> [Task prompt] Copy the Isaac Davis biography below from "Davis was a" up to and including "1850 to 1883.", swapping "board of councilors" out for "governing council".

Isaac Davis (June 2, 1799 – April 1, 1883) was a lawyer and politician active in Worcester, Massachusetts.

Biography 
Davis was born in Northborough, Massachusetts, graduated from Brown University in 1822, studied law until admitted to the bar in 1825, and began the practice in Worcester, Massachusetts, where he soon rose to eminence. He was, from 1843 to 1854, a member of the Massachusetts Senate, and three times mayor of Worcester from 1856 to 1859, in 1858, and 1861. Davis also served on the boards of various banks and railroad companies.

Davis was a promoter of popular education. From 1838 to 1851 Davis was on the board of trustees of Brown University, and became a Fellow in 1851; Davis also was a trustee of Columbian College (now George Washington University), Norwich University, and Waterville College (now Colby College). Davis served as first President of the Worcester Academy Board of Trustees, from 1834 to 1873, and for some time was an active member of the Massachusetts Board of Education. He was president of the Worcester County Horticultural Society from 1844 to 1848. He was elected a member of the American Antiquarian Society in 1841, and later served on its board of councilors from 1850 to 1883.

> [Supplied data]
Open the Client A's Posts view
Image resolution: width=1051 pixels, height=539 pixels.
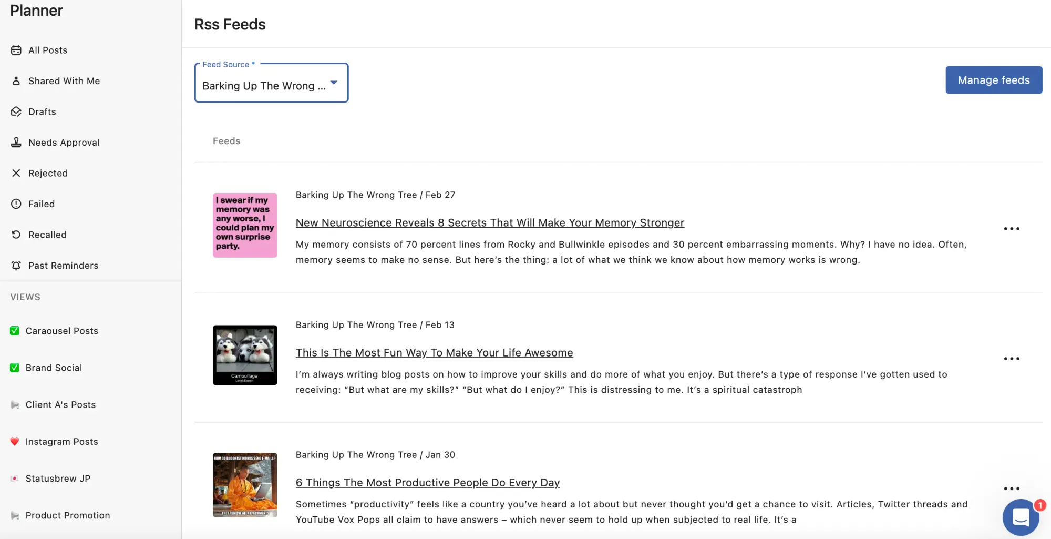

> [Response to the task]
Davis was a promoter of popular education. From 1838 to 1851 Davis was on the board of trustees of Brown University, and became a Fellow in 1851; Davis also was a trustee of Columbian College (now George Washington University), Norwich University, and Waterville College (now Colby College). Davis served as first President of the Worcester Academy Board of Trustees, from 1834 to 1873, and for some time was an active member of the Massachusetts Board of Education. He was president of the Worcester County Horticultural Society from 1844 to 1848. He was elected a member of the American Antiquarian Society in 1841, and later served on its governing council from 1850 to 1883.